The spreadsheets I generate are really simplistic ( in terms of feature use - the math itself may be sophisticated ). I receive some that are a bit more complicated. As I said, I do not perceive issues with them but they could have formatting errors that I do not notice.
Same with Word docs. I used to create more of these and there were occasional formatting glitches but it has been a couple of years since I have authored anything complicated. My intuition is that text documents with a lot of formatting and embedded content are likely to be the most problematic, especially if tracking changes.
Make sure you install the fonts that others are going to use and only use fonts that they are going to have. That is probably the biggest gotcha.
Put it this way, I have Office 365 which I could use on Linux but I use LibreOffice instead. I use O365 mostly for Outlook and Teams ( with a bit of One Drive ).
telemetry as a whole isn’t bad. it depends what they are collecting. companies should provide a log of the (raw) telemetry data they’ve collected from you. if they’re not comfortable sharing it it’s probably too invasive.
I understand the fear of the word “telemetry” thanks to MS, google and others… But it is not all bad. If they show me what they collect, I’m ok with that. Good and honest telemetry is good actually.

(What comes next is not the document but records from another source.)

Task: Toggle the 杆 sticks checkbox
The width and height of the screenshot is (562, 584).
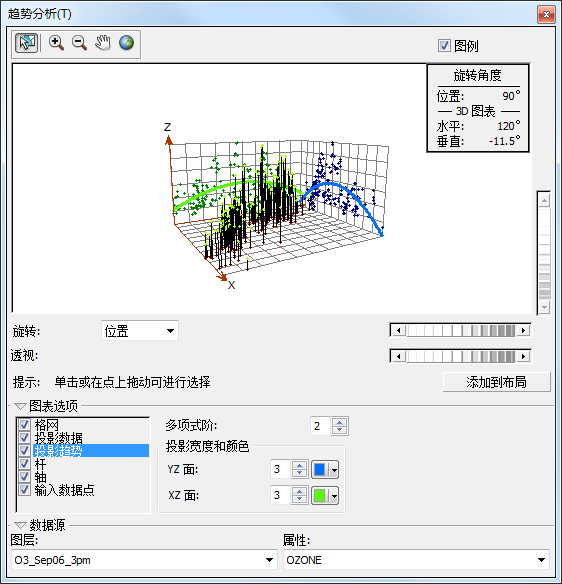Action: [25, 464]
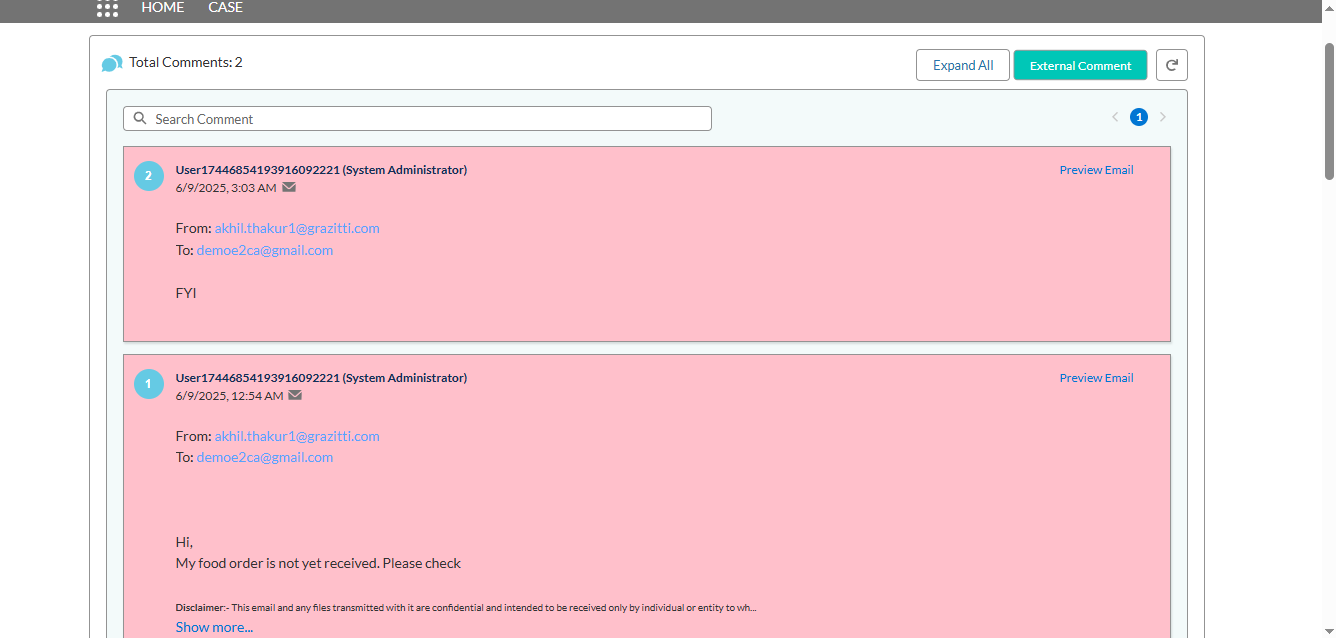The image size is (1336, 638).
Task: Click the number 1 comment badge
Action: coord(149,384)
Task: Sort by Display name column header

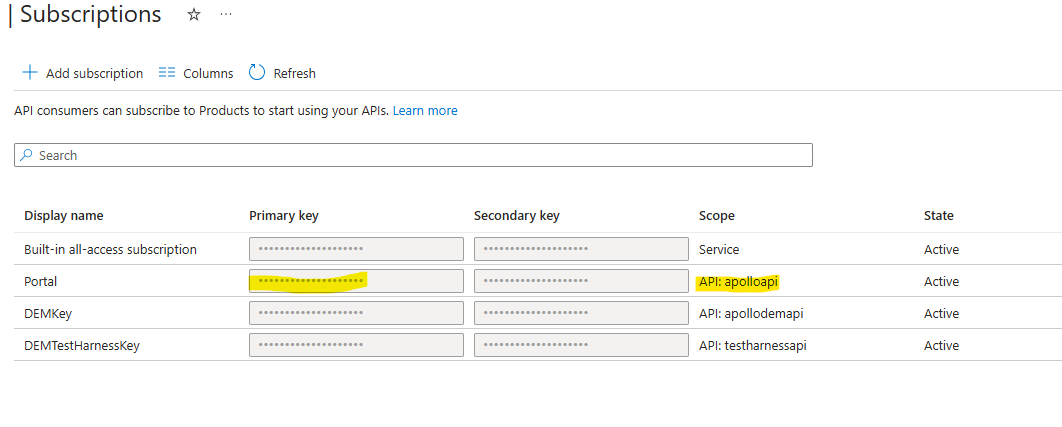Action: coord(64,216)
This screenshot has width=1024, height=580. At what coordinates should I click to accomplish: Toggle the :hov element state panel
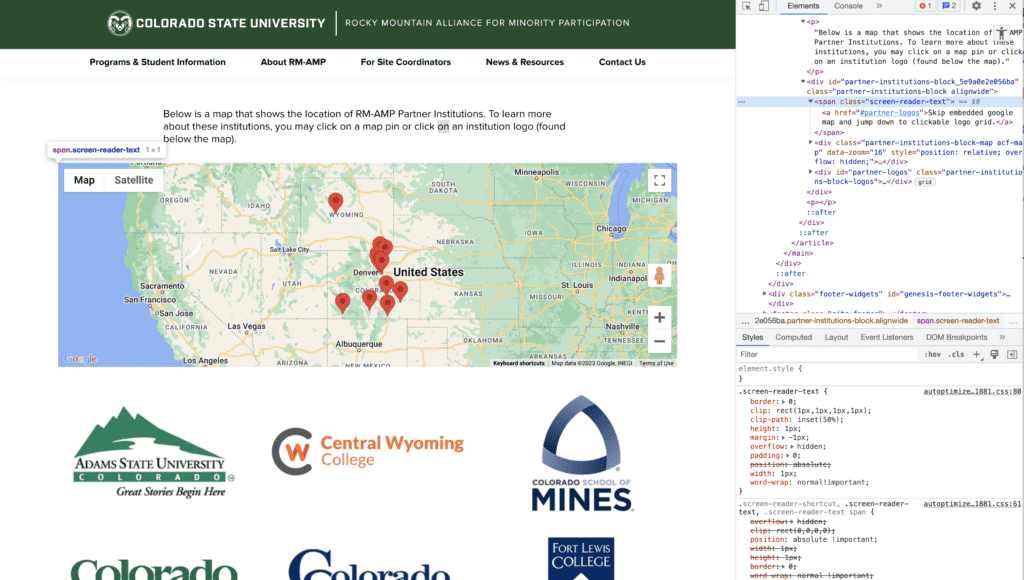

It seems like it. But for me, it’s also about the fact that it was offered by RedHat engineers, almost as if saying “Let’s not forget we have some control over Fedora, whether you like it or not”. And there’s other small issues such as the (in my opinion) terrible Anaconda installer still being used over Calamares, among other issues. The BEST thing that Fedora has done and that ALL self-respecting user-friendly distros MUST do is offer their version of the Fedora USB Tool (I think it was called Fedora USB Writer or something like that).

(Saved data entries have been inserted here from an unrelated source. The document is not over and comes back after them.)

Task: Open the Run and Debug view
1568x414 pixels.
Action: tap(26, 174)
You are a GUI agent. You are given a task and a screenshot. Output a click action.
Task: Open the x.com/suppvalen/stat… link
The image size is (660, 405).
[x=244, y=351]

The Anaconda redesign has been on the works since Fedora 36, it’s bound to come as the default for Fedora Workstation 39. Also, you couldn’t be more wrong about the telemetry proposal even if you tried. The people that work at RedHat aren’t this idea of the EvIL REd HaT HiGhER UpS that you have in your mind. They are contributors just like any other volunteer in the project.

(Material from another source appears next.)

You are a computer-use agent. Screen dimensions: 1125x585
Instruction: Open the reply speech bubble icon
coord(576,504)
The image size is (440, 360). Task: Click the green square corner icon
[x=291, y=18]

Aight, I actually don’t know a lot about it, but I guess something that looks like an answer is better than none. So without further a due.
First of all, Nitrux is quite unique, so I won’t be able to do it justice regardless. However, I’d say that it being an ‘immutable’ distro with OpenRC and focusing on AppImage (over Flatpak/Snap) is the primary one. It’s important to note that Nitrux’ model doesn’t allow you to install .deb packages natively at all. So in that regard, it’s one of the less flexible among its ‘immutable’ siblings. It does offer great support for Distrobox, so you can install your debs, rpms and from the AUR etc if you so desire within a container instead; you can even install other desktop environments with this. Waydroid works. AppArmor is configured. KDE Plasma looks fantastic on Nitrux, but they offer even more spice through their Maui Shell.
While I wouldn’t switch to it (I’m not the target audience, I have very specific needs and workflow, currently only truly accomplished on NixOS), this is one of the worthwhile projects, it seems. A lot of distros are just Debian, Ubuntu or something else with a DE slapped on top, some customisations and Calamares, but this has something more to offer, and I respect that. OpenRC, focus on AppImage, and to a lesser extent immutability, are very rare, so it’s good to have a system that offers these. I think this has some compelling selling points, for example it’s the only non-systemd immutable distro I know of, and it’s also the only distro I know of that’s pushing AppImages. We need such uniqueness, and it should be mentioned more often, and should be celebrated.
Seems like an interesting concept I appreciate the explanation! I like the idea of an immutable OS. I tried vanilla os but I had some coding projects that relied on my GPU and distrobox just wouldn’t give it access. Love the idea of an immutable distro but I’ll wait for this to mature and see how Vanilla does when it moves to Debian.